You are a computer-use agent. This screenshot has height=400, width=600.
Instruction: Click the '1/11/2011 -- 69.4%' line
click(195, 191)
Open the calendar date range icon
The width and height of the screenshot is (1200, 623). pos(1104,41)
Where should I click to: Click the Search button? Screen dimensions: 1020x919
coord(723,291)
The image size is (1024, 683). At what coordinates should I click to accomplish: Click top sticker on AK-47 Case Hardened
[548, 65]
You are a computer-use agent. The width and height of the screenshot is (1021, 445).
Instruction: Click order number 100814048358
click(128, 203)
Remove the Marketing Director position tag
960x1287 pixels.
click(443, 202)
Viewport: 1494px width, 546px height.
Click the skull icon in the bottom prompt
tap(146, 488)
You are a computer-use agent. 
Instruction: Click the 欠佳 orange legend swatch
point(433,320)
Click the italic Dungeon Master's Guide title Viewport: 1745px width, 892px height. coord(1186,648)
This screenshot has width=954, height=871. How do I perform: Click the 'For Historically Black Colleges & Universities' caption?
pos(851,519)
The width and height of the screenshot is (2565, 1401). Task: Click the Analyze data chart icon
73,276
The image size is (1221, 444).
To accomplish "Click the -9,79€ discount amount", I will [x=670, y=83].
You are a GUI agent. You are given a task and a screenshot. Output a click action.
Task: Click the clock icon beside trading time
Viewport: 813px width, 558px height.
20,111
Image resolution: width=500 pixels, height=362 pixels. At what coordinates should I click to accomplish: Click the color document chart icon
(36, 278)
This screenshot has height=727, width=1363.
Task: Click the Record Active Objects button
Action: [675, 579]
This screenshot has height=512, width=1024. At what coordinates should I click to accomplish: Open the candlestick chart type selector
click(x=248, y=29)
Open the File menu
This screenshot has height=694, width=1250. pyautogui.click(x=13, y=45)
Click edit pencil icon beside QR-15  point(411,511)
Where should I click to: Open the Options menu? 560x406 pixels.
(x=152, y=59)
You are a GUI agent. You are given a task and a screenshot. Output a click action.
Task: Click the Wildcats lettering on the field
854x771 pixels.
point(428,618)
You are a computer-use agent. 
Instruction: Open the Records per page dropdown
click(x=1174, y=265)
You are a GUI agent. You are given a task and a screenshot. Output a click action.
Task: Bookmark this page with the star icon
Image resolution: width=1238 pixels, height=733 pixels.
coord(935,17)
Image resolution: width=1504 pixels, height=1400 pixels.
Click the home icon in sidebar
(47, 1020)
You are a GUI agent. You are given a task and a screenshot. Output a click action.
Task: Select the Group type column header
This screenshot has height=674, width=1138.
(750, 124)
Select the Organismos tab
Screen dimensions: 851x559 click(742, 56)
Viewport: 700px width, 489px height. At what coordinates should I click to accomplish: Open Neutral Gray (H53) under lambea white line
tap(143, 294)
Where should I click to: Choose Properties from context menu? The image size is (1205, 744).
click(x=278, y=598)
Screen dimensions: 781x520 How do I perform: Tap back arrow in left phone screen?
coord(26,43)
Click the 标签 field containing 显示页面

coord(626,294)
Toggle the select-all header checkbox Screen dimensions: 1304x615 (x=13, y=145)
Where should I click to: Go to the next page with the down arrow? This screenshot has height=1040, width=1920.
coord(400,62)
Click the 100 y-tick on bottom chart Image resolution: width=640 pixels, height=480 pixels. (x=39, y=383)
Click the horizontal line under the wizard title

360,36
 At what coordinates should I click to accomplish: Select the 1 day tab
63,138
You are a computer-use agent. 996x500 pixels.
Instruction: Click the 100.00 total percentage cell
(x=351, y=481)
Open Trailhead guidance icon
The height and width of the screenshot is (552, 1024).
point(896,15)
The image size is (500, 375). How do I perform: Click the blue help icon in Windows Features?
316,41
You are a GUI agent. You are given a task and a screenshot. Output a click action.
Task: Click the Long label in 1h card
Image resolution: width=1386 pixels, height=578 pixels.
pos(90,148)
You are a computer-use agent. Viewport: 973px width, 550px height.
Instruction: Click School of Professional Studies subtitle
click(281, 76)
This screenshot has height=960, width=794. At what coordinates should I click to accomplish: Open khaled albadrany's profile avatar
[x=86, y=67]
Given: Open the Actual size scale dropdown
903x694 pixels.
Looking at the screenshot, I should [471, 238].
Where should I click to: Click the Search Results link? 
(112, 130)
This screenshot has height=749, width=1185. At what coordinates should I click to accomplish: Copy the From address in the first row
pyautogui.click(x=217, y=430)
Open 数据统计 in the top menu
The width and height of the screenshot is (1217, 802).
========
About this task
Repeat the entries shown above, every one, word for word.

Output of the exercise
You are a computer-use agent. This screenshot has height=400, width=600.
Instruction: Click the '1/11/2011 -- 69.4%' line
click(195, 191)
Open the calendar date range icon
The width and height of the screenshot is (1200, 623). pos(1104,41)
Where should I click to: Click the Search button? Screen dimensions: 1020x919
coord(723,291)
The image size is (1024, 683). At what coordinates should I click to accomplish: Click top sticker on AK-47 Case Hardened
[548, 65]
You are a computer-use agent. The width and height of the screenshot is (1021, 445).
Instruction: Click order number 100814048358
click(128, 203)
Remove the Marketing Director position tag
960x1287 pixels.
click(443, 202)
Viewport: 1494px width, 546px height.
Click the skull icon in the bottom prompt
tap(146, 488)
You are a computer-use agent. 
Instruction: Click the 欠佳 orange legend swatch
point(433,320)
Click the italic Dungeon Master's Guide title Viewport: 1745px width, 892px height. coord(1186,648)
This screenshot has width=954, height=871. How do I perform: Click the 'For Historically Black Colleges & Universities' caption?
pos(851,519)
The width and height of the screenshot is (2565, 1401). Task: Click the Analyze data chart icon
73,276
The image size is (1221, 444).
To accomplish "Click the -9,79€ discount amount", I will [x=670, y=83].
You are a GUI agent. You are given a task and a screenshot. Output a click action.
Task: Click the clock icon beside trading time
Viewport: 813px width, 558px height.
20,111
Image resolution: width=500 pixels, height=362 pixels. At what coordinates should I click to accomplish: Click the color document chart icon
(36, 278)
This screenshot has height=727, width=1363.
Task: Click the Record Active Objects button
Action: [675, 579]
This screenshot has height=512, width=1024. At what coordinates should I click to accomplish: Open the candlestick chart type selector
click(x=248, y=29)
Open the File menu
This screenshot has height=694, width=1250. pyautogui.click(x=13, y=45)
Click edit pencil icon beside QR-15  point(411,511)
Where should I click to: Open the Options menu? 560x406 pixels.
(x=152, y=59)
You are a GUI agent. You are given a task and a screenshot. Output a click action.
Task: Click the Wildcats lettering on the field
854x771 pixels.
point(428,618)
You are a computer-use agent. 
Instruction: Open the Records per page dropdown
click(x=1174, y=265)
You are a GUI agent. You are given a task and a screenshot. Output a click action.
Task: Bookmark this page with the star icon
Image resolution: width=1238 pixels, height=733 pixels.
coord(935,17)
Image resolution: width=1504 pixels, height=1400 pixels.
Click the home icon in sidebar
(47, 1020)
You are a GUI agent. You are given a task and a screenshot. Output a click action.
Task: Select the Group type column header
This screenshot has height=674, width=1138.
(750, 124)
Select the Organismos tab
Screen dimensions: 851x559 click(742, 56)
Viewport: 700px width, 489px height. At what coordinates should I click to accomplish: Open Neutral Gray (H53) under lambea white line
tap(143, 294)
Where should I click to: Choose Properties from context menu? The image size is (1205, 744).
click(x=278, y=598)
Screen dimensions: 781x520 How do I perform: Tap back arrow in left phone screen?
coord(26,43)
Click the 标签 field containing 显示页面

coord(626,294)
Toggle the select-all header checkbox Screen dimensions: 1304x615 (x=13, y=145)
Where should I click to: Go to the next page with the down arrow? This screenshot has height=1040, width=1920.
coord(400,62)
Click the 100 y-tick on bottom chart Image resolution: width=640 pixels, height=480 pixels. (x=39, y=383)
Click the horizontal line under the wizard title

360,36
 At what coordinates should I click to accomplish: Select the 1 day tab
63,138
You are a computer-use agent. 996x500 pixels.
Instruction: Click the 100.00 total percentage cell
(x=351, y=481)
Open Trailhead guidance icon
The height and width of the screenshot is (552, 1024).
point(896,15)
The image size is (500, 375). How do I perform: Click the blue help icon in Windows Features?
316,41
You are a GUI agent. You are given a task and a screenshot. Output a click action.
Task: Click the Long label in 1h card
Image resolution: width=1386 pixels, height=578 pixels.
pos(90,148)
You are a computer-use agent. Viewport: 973px width, 550px height.
Instruction: Click School of Professional Studies subtitle
click(281, 76)
This screenshot has height=960, width=794. At what coordinates should I click to accomplish: Open khaled albadrany's profile avatar
[x=86, y=67]
Given: Open the Actual size scale dropdown
903x694 pixels.
Looking at the screenshot, I should [471, 238].
Where should I click to: Click the Search Results link? 
(112, 130)
This screenshot has height=749, width=1185. At what coordinates should I click to accomplish: Copy the From address in the first row
pyautogui.click(x=217, y=430)
Open 数据统计 in the top menu
The width and height of the screenshot is (1217, 802).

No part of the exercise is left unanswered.